Textauszug:
******

DDR-Rechner, Commodore C64 und ehemalige Supercomputer: Mit einem europaweit einzigartigen Projekt werden in der Nähe von München wertvolle Informationen von alten Datenträgern gerettet.
Der Informatikprofessor Uwe Borghoff vor dem Großrechner IBM 705 aus dem Jahr 1957

Hierfür richtet Informatikprofessor Uwe Borghoff auf dem Gelände der Universität der Bundeswehr in Neubiberg derzeit eine außergewöhnliche Sammlung mit Computern von den 50er-Jahren bis heute ein.

Unter den rund 2000 Geräten sind zahlreiche ehemalige Supercomputer von Cray oder Silicon Graphics, aber auch Commodore-C64-Heimgeräte und alte DDR-Rechner der Marke Robotron. Die Computer werden nicht nur ausgestellt: Sie sind voll betriebsfähig. So können sie auch jahrzehntealte Datenträger auslesen und die Inhalte auf moderne Speicher überspielen. „Die Nasa hat ein vergleichbares Projekt aufgelegt“, sagt Borghoff. „Die hatten Probleme, die alten Daten des Apollo-Programms lesbar zu machen.“
Kistenweise Disketten

Die Schwierigkeiten bei der Nutzung alter digitaler Archive sind vielfältig. In der Staatsbibliothek in München zum Beispiel tauchten kistenweise Disketten auf, deren Geheimnisse vor Ort mit modernen Computern nicht mehr entschlüsselt werden konnten. „Wer hat heute schon noch ein Diskettenlaufwerk an seinem Rechner? Da haben wir geholfen und die Daten wieder lesbar gemacht“, erzählt der Informatiker.

In Großkonzernen wie Versicherungen oder Banken sei man sich des Problems der Datenmigration eher bewusst, berichtet Borghoff. Dort würden Daten ständig auf moderne Speichermedien überspielt und es werde viel Geld in den aufwendigen Prozess gesteckt. Doch in mittelständischen Unternehmen und manchen Behörden sei die Langzeitarchivierung noch kaum ein Thema. „Die vollen Datenträger werden einfach abgelegt und damit hat sich´s“, so der Experte.

Rechnergenerationen verschrottet

Über Jahrzehnte, bis in die 90er hinein, setzte man Magnetbänder zur Archivierung ein. Doch die Lesegeräte und Programme dafür wurden bei der Einführung neuer Rechnergenerationen oft verschrottet. Und auch wer glaubt, dass eine selbst gebrannte CD mit Daten eine sichere Sache ist, dem droht spätestens nach zehn Jahren eine böse Überraschung. Die Scheiben zersetzen sich nämlich über die Zeit selbst. Da sei es wesentlich sicherer, alles auszudrucken und in Ordnern abzuheften, bekennt sich der Computerexperte zu analogen Archiven. Allerdings sei das bei Datenbanken, Animationen oder 3-D-Konstruktionszeichnungen etwa des Eurofighters gar nicht möglich.

******

Datenauszug:
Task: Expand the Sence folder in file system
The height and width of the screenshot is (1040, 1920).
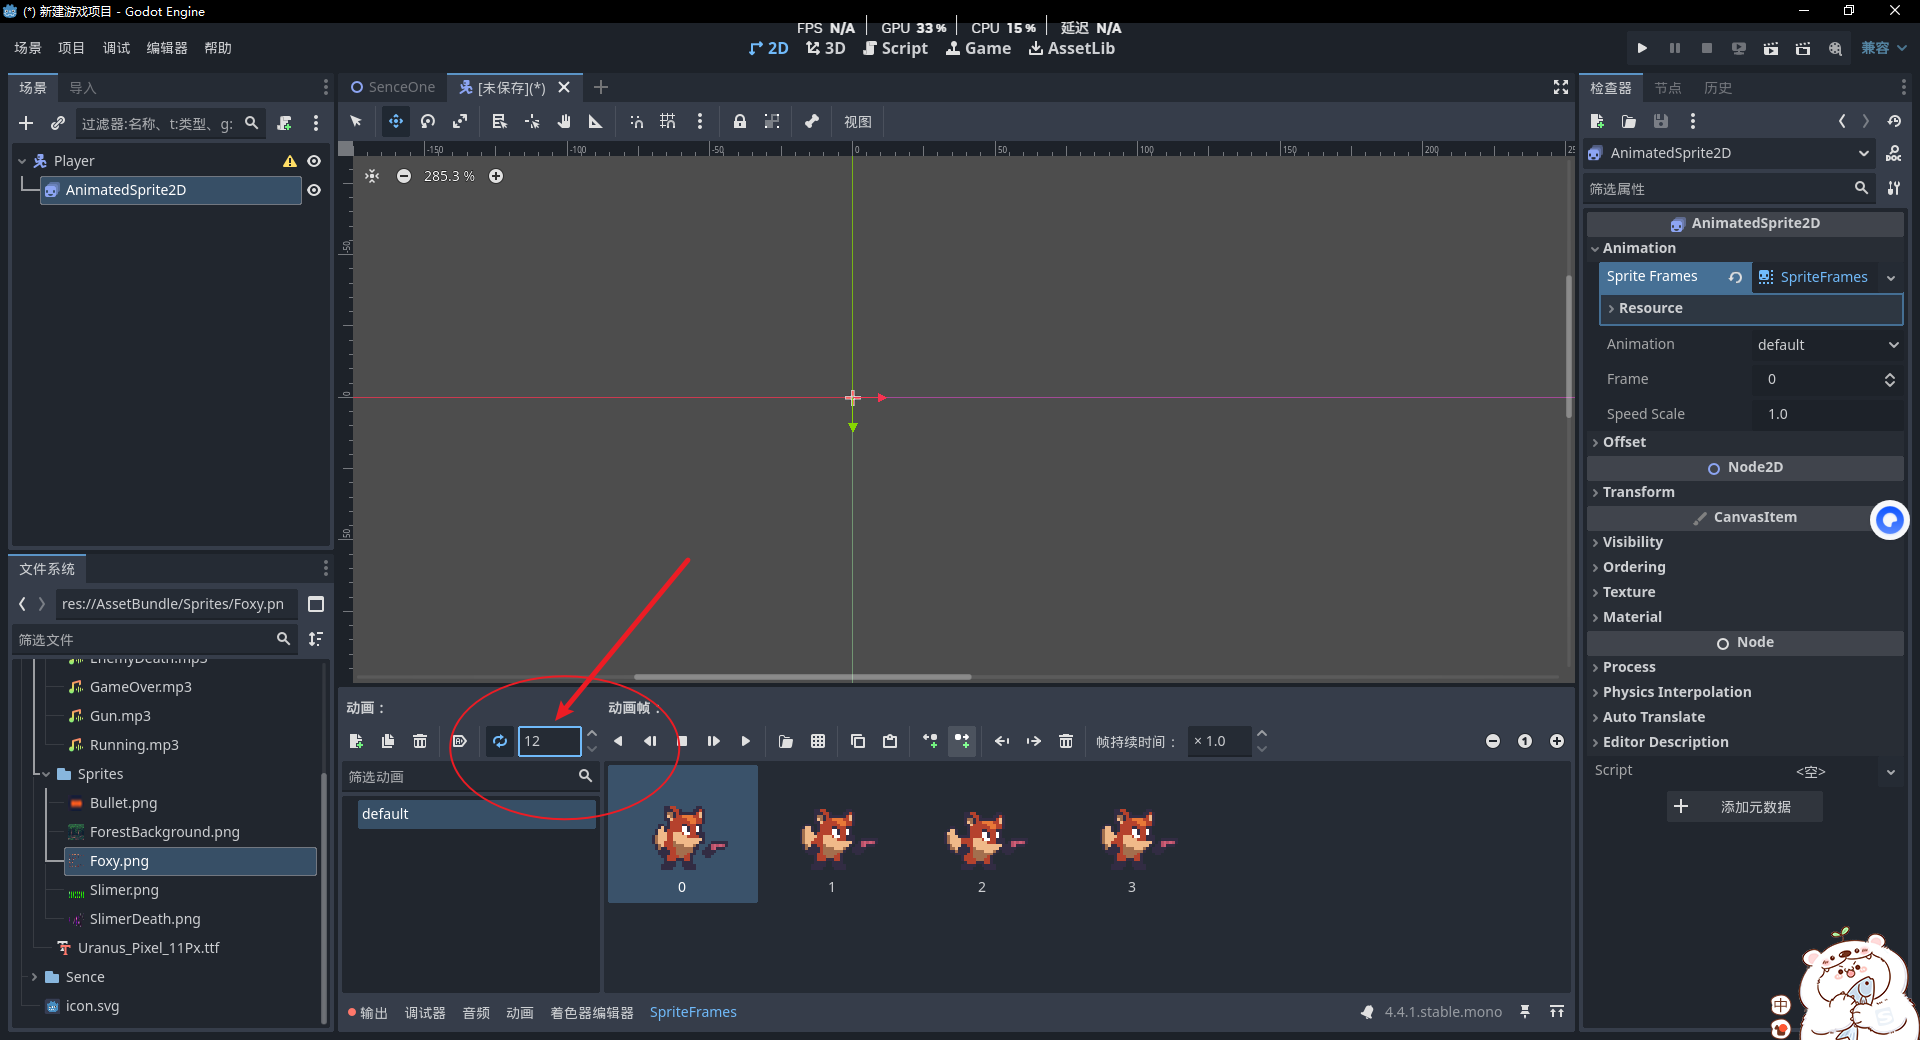Action: pyautogui.click(x=34, y=977)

******

Aufgabe: Schreibe den Text über die Rettung alter Datenträger weiter und knüpfe dabei an seinen letzten Satz an.

Erwartete Antwort:
In einem denkmalgeschützten ehemaligen Flugzeughangar auf dem Universitätsgelände stehen deshalb nun Rechner aus verschiedenen Jahrzehnten nebeneinander. Sie gehören dem Verein Computer Museum München. Einer der Hauptorganisatoren, John Zabolitzky, hat eine Computersammlung, die in Kellern, Garagen und einer angemieteten Halle auf einem Bauernhof lagerte. Jetzt bekommen die digitalen Schätze in dem Hangar eine feste Heimat. Bis 2013 soll die Einrichtung fertig sein und dann die gesamte Historie der mit Software gesteuerten Rechner präsentieren.
Archäologisches Interesse

Eingesammelt hat Zabolitzky die Rechner zum Beispiel bei der Technischen Universität Berlin, der HypoVereinsbank in München, dem Max-Planck-Institut für Plasmaphysik in Garching oder dem Deutschen Wetterdienst in Offenbach. Sie stellten ihre ausgemusterten Hochleistungscomputer kostenlos zur Verfügung und waren oft froh, dass sich jemand um den Abtransport kümmerte. „Vielen Informatikern sind die Geräte so ans Herz gewachsen, dass sie sie nur ungern verschrotten würden. In der Szene sind wir bekannt. Viele kommen auf uns zu“, sagt Zabolitzky, der seine Motivation als eine Art „archäologisches Interesse“ beschreibt.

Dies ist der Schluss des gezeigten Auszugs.